## Data for processing
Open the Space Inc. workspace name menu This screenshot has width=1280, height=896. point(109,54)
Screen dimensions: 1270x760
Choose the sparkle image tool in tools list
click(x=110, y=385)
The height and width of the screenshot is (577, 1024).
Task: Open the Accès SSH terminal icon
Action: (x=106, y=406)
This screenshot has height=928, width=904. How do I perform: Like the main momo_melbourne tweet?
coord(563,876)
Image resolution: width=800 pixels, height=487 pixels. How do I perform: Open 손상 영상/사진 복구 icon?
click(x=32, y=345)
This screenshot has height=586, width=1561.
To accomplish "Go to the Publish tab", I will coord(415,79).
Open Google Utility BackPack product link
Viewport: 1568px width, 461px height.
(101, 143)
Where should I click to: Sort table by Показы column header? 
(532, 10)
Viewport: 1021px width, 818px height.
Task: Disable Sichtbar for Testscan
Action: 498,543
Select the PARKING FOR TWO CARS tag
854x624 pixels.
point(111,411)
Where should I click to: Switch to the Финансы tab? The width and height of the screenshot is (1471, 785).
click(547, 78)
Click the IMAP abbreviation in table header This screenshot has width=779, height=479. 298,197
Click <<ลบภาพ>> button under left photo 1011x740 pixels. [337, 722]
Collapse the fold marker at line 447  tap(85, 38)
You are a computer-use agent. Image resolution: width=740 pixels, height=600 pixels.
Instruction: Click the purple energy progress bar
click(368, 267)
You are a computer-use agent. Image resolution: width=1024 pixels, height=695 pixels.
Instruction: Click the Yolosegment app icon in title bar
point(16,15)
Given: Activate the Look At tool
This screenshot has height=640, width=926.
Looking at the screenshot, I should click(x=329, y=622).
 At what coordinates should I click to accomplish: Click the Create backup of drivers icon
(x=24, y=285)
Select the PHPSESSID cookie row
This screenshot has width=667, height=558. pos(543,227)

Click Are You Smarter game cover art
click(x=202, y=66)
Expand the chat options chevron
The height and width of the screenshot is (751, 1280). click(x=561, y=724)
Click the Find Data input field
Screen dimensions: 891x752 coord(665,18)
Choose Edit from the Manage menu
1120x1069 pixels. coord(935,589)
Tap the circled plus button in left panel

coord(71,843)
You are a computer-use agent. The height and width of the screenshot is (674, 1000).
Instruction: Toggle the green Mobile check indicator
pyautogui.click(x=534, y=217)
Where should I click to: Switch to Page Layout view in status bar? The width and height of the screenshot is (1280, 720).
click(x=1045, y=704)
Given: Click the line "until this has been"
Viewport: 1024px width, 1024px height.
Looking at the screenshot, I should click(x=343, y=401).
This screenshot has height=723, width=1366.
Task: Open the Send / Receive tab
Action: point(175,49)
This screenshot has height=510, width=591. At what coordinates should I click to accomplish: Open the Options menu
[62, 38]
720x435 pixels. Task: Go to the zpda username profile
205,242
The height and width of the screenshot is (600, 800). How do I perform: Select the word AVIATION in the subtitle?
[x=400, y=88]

## To do
Retype all of the records above, keeping them identical.

## Task response
Open the Space Inc. workspace name menu This screenshot has width=1280, height=896. point(109,54)
Screen dimensions: 1270x760
Choose the sparkle image tool in tools list
click(x=110, y=385)
The height and width of the screenshot is (577, 1024).
Task: Open the Accès SSH terminal icon
Action: (x=106, y=406)
This screenshot has height=928, width=904. How do I perform: Like the main momo_melbourne tweet?
coord(563,876)
Image resolution: width=800 pixels, height=487 pixels. How do I perform: Open 손상 영상/사진 복구 icon?
click(x=32, y=345)
This screenshot has height=586, width=1561.
To accomplish "Go to the Publish tab", I will coord(415,79).
Open Google Utility BackPack product link
Viewport: 1568px width, 461px height.
(101, 143)
Where should I click to: Sort table by Показы column header? 
(532, 10)
Viewport: 1021px width, 818px height.
Task: Disable Sichtbar for Testscan
Action: 498,543
Select the PARKING FOR TWO CARS tag
854x624 pixels.
point(111,411)
Where should I click to: Switch to the Финансы tab? The width and height of the screenshot is (1471, 785).
click(547, 78)
Click the IMAP abbreviation in table header This screenshot has width=779, height=479. 298,197
Click <<ลบภาพ>> button under left photo 1011x740 pixels. [337, 722]
Collapse the fold marker at line 447  tap(85, 38)
You are a computer-use agent. Image resolution: width=740 pixels, height=600 pixels.
Instruction: Click the purple energy progress bar
click(368, 267)
You are a computer-use agent. Image resolution: width=1024 pixels, height=695 pixels.
Instruction: Click the Yolosegment app icon in title bar
point(16,15)
Given: Activate the Look At tool
This screenshot has height=640, width=926.
Looking at the screenshot, I should click(x=329, y=622).
 At what coordinates should I click to accomplish: Click the Create backup of drivers icon
(x=24, y=285)
Select the PHPSESSID cookie row
This screenshot has width=667, height=558. pos(543,227)

Click Are You Smarter game cover art
click(x=202, y=66)
Expand the chat options chevron
The height and width of the screenshot is (751, 1280). click(x=561, y=724)
Click the Find Data input field
Screen dimensions: 891x752 coord(665,18)
Choose Edit from the Manage menu
1120x1069 pixels. coord(935,589)
Tap the circled plus button in left panel

coord(71,843)
You are a computer-use agent. The height and width of the screenshot is (674, 1000).
Instruction: Toggle the green Mobile check indicator
pyautogui.click(x=534, y=217)
Where should I click to: Switch to Page Layout view in status bar? The width and height of the screenshot is (1280, 720).
click(x=1045, y=704)
Given: Click the line "until this has been"
Viewport: 1024px width, 1024px height.
Looking at the screenshot, I should click(x=343, y=401).
This screenshot has height=723, width=1366.
Task: Open the Send / Receive tab
Action: point(175,49)
This screenshot has height=510, width=591. At what coordinates should I click to accomplish: Open the Options menu
[62, 38]
720x435 pixels. Task: Go to the zpda username profile
205,242
The height and width of the screenshot is (600, 800). How do I perform: Select the word AVIATION in the subtitle?
[x=400, y=88]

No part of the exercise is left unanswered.